# O QUE FAZER
Transcreva sem alterações o trecho das linhas abaixo que vai do início até a linha que contém "[x=1024, y=153]", incluindo as duas pontas.

# LINHAS FORNECIDAS
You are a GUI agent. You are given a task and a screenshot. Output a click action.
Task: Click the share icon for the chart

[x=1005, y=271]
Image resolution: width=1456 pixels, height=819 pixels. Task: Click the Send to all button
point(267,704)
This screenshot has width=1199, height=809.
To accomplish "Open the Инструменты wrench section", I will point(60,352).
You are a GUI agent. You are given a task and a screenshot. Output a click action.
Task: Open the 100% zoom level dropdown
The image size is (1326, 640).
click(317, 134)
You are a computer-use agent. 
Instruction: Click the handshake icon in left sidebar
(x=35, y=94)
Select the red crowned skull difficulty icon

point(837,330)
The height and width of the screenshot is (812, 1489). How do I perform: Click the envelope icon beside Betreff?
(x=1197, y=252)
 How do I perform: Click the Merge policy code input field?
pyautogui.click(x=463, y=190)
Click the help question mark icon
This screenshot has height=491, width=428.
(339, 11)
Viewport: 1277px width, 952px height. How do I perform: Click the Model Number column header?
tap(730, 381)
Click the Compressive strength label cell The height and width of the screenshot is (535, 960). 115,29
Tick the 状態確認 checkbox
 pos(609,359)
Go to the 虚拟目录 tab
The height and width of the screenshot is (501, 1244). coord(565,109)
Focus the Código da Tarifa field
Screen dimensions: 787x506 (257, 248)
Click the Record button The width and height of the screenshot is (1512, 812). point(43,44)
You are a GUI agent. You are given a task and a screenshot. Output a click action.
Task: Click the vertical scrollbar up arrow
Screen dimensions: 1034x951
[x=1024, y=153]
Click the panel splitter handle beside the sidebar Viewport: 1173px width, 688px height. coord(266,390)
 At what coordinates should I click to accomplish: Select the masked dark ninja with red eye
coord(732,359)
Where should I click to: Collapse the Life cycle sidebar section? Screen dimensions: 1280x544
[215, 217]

# SOLUÇÃO ESCRITA
You are a GUI agent. You are given a task and a screenshot. Output a click action.
Task: Click the share icon for the chart

[x=1005, y=271]
Image resolution: width=1456 pixels, height=819 pixels. Task: Click the Send to all button
point(267,704)
This screenshot has width=1199, height=809.
To accomplish "Open the Инструменты wrench section", I will point(60,352).
You are a GUI agent. You are given a task and a screenshot. Output a click action.
Task: Open the 100% zoom level dropdown
The image size is (1326, 640).
click(317, 134)
You are a computer-use agent. 
Instruction: Click the handshake icon in left sidebar
(x=35, y=94)
Select the red crowned skull difficulty icon

point(837,330)
The height and width of the screenshot is (812, 1489). How do I perform: Click the envelope icon beside Betreff?
(x=1197, y=252)
 How do I perform: Click the Merge policy code input field?
pyautogui.click(x=463, y=190)
Click the help question mark icon
This screenshot has height=491, width=428.
(339, 11)
Viewport: 1277px width, 952px height. How do I perform: Click the Model Number column header?
tap(730, 381)
Click the Compressive strength label cell The height and width of the screenshot is (535, 960). 115,29
Tick the 状態確認 checkbox
 pos(609,359)
Go to the 虚拟目录 tab
The height and width of the screenshot is (501, 1244). coord(565,109)
Focus the Código da Tarifa field
Screen dimensions: 787x506 (257, 248)
Click the Record button The width and height of the screenshot is (1512, 812). point(43,44)
You are a GUI agent. You are given a task and a screenshot. Output a click action.
Task: Click the vertical scrollbar up arrow
Screen dimensions: 1034x951
[x=1024, y=153]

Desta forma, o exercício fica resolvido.